Data items
· · · · · · ·

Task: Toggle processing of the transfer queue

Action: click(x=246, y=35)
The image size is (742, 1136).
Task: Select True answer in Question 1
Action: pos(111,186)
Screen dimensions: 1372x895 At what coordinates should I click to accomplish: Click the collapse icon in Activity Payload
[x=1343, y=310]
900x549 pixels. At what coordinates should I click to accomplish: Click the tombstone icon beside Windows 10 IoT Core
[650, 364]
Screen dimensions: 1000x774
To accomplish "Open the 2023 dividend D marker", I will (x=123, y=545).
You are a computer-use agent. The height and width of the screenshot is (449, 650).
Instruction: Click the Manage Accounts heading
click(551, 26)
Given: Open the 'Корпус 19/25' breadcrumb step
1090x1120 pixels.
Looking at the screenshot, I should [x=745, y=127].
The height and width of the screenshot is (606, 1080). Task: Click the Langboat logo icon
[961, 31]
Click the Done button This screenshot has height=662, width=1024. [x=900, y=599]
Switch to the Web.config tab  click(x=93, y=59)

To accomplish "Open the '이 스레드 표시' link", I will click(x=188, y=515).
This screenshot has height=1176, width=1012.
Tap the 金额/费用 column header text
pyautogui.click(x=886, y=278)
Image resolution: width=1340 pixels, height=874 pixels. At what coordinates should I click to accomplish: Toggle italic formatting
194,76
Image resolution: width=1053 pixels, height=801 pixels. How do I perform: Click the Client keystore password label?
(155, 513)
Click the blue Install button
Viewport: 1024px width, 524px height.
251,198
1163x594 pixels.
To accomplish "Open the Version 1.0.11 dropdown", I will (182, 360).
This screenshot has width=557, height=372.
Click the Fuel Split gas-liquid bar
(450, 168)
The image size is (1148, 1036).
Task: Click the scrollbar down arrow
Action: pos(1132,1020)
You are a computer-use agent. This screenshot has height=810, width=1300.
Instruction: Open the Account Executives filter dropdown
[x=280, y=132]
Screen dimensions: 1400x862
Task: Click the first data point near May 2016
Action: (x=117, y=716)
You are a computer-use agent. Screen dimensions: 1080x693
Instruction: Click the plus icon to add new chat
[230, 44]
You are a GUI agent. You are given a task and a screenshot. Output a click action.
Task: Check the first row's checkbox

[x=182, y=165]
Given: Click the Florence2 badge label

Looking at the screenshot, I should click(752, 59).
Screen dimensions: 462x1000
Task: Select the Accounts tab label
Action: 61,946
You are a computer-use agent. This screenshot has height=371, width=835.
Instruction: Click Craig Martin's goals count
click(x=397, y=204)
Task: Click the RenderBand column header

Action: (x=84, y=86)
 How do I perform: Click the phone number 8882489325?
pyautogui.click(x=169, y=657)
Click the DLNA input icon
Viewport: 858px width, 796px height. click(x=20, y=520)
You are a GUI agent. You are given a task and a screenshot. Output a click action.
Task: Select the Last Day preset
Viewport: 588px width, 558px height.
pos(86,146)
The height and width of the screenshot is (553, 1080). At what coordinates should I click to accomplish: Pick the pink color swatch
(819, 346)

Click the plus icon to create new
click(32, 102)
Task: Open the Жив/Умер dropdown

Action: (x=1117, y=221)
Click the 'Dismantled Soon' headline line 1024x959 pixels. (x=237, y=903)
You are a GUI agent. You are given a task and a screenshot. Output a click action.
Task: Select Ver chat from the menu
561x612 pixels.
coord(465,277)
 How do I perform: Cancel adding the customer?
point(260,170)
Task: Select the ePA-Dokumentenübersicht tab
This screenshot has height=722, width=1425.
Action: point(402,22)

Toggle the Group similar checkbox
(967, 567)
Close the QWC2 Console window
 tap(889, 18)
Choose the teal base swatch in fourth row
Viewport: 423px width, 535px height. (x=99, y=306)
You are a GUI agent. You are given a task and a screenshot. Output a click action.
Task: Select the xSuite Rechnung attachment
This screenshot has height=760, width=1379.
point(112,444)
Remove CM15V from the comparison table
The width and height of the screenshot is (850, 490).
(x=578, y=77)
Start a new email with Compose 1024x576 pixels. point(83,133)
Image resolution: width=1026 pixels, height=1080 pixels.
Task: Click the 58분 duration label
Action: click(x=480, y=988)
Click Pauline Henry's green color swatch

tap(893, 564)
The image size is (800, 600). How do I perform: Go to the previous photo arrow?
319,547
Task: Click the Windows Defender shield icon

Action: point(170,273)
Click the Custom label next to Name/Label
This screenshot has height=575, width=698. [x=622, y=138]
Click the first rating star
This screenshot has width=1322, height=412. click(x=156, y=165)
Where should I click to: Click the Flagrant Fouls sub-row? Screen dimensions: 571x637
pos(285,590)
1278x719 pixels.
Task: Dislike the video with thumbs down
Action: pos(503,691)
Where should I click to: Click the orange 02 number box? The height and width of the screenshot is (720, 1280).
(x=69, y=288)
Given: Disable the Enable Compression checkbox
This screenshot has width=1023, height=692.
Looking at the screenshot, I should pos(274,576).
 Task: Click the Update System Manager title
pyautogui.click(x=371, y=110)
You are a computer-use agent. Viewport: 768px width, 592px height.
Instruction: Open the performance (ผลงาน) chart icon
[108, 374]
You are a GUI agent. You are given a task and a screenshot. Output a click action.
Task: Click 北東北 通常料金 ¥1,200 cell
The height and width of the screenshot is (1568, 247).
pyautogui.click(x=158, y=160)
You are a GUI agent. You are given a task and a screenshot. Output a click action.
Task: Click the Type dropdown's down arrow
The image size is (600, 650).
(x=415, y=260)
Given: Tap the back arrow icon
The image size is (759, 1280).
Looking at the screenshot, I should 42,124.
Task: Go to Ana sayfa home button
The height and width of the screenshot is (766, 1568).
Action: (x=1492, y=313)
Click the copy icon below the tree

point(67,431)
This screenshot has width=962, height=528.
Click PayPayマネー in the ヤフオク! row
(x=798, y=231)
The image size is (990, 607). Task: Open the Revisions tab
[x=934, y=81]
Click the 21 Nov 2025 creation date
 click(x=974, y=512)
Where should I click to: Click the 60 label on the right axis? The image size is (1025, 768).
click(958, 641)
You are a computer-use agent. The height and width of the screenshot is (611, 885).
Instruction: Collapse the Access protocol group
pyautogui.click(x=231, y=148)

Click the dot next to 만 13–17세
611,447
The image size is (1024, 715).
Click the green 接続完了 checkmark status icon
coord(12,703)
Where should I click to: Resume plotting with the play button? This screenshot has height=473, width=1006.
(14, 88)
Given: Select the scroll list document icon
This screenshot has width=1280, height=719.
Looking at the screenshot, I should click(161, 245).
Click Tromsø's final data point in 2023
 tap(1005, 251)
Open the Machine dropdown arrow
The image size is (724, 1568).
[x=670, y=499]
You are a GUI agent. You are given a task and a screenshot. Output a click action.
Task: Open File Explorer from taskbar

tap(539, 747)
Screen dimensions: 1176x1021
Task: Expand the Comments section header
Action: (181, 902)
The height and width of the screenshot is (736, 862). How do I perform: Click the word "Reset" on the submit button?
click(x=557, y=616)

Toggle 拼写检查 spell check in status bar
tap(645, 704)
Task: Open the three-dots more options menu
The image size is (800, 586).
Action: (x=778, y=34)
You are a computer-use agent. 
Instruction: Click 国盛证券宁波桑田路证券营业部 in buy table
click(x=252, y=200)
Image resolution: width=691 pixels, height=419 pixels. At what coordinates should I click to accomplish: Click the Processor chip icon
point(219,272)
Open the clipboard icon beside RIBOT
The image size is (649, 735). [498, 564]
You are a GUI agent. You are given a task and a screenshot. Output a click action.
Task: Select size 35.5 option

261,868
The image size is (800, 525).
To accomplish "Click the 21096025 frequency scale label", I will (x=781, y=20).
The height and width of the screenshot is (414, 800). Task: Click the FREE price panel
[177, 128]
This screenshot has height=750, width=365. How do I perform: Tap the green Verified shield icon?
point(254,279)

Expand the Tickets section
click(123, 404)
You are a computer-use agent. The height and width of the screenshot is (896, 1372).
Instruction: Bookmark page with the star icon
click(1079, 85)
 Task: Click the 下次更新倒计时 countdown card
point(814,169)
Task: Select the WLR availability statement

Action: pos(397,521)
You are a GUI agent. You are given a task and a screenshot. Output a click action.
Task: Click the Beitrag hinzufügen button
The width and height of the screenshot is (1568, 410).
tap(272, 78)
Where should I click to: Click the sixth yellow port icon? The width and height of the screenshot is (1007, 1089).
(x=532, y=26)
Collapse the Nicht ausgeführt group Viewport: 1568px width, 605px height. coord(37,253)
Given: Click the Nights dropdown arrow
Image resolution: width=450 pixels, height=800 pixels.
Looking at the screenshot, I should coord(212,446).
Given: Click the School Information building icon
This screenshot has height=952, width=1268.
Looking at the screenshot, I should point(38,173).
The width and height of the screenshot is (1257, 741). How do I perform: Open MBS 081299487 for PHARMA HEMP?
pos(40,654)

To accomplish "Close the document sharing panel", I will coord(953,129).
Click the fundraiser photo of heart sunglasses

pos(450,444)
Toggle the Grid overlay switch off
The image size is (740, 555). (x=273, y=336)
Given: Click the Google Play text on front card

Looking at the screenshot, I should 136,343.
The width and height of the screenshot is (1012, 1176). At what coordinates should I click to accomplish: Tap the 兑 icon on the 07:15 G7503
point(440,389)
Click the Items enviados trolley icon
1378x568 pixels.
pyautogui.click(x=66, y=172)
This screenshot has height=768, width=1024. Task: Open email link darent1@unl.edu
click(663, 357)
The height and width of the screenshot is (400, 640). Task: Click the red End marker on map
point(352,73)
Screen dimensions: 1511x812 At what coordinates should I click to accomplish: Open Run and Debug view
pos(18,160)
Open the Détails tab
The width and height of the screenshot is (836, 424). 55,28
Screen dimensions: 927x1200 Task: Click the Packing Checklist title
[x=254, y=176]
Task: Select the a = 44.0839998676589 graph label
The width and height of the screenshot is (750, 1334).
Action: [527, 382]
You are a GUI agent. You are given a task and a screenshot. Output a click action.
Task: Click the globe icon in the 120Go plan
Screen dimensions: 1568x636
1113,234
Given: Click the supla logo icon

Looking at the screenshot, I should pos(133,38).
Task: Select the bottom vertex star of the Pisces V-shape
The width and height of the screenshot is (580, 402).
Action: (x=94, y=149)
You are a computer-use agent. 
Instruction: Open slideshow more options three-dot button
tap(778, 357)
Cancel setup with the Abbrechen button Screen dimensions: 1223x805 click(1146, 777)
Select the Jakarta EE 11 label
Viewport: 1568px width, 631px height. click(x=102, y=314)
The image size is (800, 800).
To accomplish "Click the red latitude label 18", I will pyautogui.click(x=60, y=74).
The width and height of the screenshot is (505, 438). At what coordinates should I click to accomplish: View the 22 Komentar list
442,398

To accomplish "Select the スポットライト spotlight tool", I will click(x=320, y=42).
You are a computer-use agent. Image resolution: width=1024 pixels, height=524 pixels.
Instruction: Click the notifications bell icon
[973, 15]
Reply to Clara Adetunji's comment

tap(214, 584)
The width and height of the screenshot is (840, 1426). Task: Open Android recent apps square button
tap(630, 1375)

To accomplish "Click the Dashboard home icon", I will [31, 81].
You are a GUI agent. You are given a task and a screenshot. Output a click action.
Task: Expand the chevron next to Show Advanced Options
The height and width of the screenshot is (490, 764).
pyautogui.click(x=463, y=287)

· · · · · · ·

- [What to work on] Your answer should consist of each line of the data above in which the word "menu" occurs.

- [Written response]
Task: Select Ver chat from the menu
Task: Open the three-dots more options menu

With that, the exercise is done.